While some exporting countries – like France and Belgium – told Unearthed and Public Eye they strongly supported an EU-wide ban on these, others, including Germany and Hungary, declined to say whether or not they would support the measure.

A spokesman for the German environment ministry said the German government “welcomes the  announcement of the European Commission to address the issue of exporting chemicals being banned in the EU, and that we are looking forward to concrete proposals to be made by the Commission”.

But he added: “However, with respect to the ongoing deliberations in finding a common approach in the EU and its member states, we beg your respect for not going into further details at this point in time.”

A spokesman for Hungary’s agriculture ministry said it would “form an opinion on a general ban on the production of unauthorised chemicals for export only after consulting the planned detailed rules and carrying out economic and environmental impact assessments at EU level”.
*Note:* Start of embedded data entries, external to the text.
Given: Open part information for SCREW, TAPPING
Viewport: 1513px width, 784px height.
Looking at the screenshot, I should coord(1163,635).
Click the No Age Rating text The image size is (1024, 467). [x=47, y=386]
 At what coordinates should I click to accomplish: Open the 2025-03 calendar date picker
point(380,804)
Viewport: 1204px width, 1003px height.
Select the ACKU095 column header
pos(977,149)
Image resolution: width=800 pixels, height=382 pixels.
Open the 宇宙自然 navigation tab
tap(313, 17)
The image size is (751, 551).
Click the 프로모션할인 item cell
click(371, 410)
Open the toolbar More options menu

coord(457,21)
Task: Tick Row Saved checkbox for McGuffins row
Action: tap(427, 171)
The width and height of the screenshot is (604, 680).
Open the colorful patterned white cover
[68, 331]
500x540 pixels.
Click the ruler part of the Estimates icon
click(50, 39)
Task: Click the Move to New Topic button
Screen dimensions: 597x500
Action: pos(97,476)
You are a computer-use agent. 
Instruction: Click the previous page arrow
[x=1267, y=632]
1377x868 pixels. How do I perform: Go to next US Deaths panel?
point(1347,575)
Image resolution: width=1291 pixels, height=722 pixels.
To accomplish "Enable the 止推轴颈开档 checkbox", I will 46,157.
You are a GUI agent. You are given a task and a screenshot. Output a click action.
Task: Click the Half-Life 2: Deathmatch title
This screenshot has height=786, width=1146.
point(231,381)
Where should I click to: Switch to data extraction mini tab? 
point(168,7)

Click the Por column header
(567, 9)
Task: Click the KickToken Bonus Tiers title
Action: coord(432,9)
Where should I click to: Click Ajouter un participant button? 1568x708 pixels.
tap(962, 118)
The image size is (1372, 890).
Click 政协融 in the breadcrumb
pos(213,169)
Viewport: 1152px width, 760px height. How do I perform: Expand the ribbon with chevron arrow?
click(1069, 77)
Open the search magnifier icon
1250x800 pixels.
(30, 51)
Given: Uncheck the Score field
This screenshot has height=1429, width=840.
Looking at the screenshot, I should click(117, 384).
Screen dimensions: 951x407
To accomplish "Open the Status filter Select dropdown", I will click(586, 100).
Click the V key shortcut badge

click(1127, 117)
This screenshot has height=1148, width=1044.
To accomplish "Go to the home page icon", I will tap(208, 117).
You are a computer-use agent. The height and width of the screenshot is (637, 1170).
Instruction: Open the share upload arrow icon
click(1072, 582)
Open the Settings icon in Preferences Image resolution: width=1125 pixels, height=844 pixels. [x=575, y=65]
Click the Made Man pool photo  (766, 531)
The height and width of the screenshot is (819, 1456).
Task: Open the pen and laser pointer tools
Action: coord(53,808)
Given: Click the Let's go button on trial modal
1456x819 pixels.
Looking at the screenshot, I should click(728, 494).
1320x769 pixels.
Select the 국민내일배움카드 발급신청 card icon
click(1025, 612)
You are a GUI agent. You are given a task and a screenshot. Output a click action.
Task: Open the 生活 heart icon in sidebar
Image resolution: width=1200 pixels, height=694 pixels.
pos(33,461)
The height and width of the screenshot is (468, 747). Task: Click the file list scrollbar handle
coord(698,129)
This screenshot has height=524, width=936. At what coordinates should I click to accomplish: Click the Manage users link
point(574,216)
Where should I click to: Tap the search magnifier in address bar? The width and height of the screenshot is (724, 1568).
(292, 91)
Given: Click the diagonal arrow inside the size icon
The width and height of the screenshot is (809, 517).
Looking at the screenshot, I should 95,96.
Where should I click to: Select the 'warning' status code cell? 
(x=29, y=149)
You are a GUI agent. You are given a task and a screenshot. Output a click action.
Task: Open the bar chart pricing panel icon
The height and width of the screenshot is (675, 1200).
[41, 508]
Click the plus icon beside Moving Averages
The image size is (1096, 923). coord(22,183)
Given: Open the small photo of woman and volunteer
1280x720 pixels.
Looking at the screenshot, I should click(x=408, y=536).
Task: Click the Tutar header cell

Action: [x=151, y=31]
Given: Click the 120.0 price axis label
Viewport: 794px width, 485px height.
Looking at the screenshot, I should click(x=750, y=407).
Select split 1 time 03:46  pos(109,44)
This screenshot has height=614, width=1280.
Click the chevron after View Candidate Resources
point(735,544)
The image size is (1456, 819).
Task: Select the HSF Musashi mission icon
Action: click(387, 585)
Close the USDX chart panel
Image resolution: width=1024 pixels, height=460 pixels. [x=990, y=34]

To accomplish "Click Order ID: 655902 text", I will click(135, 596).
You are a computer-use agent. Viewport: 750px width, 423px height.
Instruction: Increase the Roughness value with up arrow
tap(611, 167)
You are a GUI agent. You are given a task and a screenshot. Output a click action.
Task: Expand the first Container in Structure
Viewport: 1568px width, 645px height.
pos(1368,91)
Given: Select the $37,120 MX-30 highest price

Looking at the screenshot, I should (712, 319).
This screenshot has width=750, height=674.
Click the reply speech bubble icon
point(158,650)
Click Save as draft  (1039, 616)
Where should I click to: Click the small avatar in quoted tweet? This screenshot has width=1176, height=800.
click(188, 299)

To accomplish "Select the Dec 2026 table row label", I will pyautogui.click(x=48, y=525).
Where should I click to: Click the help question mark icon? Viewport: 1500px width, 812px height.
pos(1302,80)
Meanwhile, in the UK, a spokeswoman for the department for environment, food and rural affairs told Unearthed and Public Eye: “The government takes its international commitments to environmental protection very seriously and, in the case of neonicotinoids and other chemicals, the UK goes above the international standard, requiring exporting companies to confirm with countries that they have accepted any imports before they are shipped.”

A NuFarm spokesman added: “We operate a global supply chain that supports our presence in multiple markets with different regulatory regimes. Nufarm has manufacturing facilities in Europe, the United Kingdom, Australia, the United States of America, Malaysia, and Indonesia supplying customers predominantly in Europe, the Americas and Asia Pacific.

“Imidacloprid is exported via our entities in France, the UK and Austria to various Nufarm operations. All our products comply with the registration requirements of the jurisdictions into which they are sold.”

A BASF spokeswoman said: “There are vast differences in crops, soil, climate, pests and farming practices around the world. We tailor our products for specific regional markets.”

She added: “All clothianidin based BASF products are used as seed treatment. Especially seed treatments present an effective measure to reduce the contact of an insecticide with pollinators and thus reduce risk of exposure.”